List every line in the entries below that contains the word "item".

[[ SOURCE MATERIAL, beginning ]]

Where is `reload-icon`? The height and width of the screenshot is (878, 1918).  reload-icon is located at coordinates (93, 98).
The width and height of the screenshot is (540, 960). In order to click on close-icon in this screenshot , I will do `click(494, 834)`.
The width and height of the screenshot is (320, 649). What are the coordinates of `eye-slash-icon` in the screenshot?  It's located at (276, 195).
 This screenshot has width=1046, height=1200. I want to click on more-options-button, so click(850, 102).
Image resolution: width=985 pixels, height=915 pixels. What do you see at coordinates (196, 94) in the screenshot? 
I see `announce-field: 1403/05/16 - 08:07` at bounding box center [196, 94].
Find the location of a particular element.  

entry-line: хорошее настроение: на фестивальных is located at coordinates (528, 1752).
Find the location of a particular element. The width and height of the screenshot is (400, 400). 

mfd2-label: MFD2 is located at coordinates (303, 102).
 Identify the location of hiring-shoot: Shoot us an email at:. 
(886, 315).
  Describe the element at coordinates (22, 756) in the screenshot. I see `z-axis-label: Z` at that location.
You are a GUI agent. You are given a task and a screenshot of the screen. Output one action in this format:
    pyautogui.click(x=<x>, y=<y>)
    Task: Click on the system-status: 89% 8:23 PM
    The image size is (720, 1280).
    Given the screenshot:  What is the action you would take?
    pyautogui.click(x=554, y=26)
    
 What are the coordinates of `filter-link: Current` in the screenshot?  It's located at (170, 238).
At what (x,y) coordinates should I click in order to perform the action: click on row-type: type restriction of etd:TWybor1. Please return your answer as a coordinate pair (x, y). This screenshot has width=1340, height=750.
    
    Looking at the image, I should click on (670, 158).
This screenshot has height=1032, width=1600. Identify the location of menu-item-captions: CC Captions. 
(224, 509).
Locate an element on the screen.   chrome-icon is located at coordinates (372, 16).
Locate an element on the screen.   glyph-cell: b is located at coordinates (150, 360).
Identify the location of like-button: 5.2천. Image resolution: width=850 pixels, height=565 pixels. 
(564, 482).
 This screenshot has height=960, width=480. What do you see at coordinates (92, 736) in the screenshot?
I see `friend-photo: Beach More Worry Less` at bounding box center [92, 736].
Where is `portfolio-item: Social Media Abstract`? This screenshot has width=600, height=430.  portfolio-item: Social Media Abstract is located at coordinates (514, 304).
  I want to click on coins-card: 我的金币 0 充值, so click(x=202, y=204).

[[ SOURCE MATERIAL, end ]]

COMPLETED TASK -
This screenshot has height=1032, width=1600. Identify the location of menu-item-captions: CC Captions. 
Where is `portfolio-item: Social Media Abstract`? This screenshot has width=600, height=430.  portfolio-item: Social Media Abstract is located at coordinates (514, 304).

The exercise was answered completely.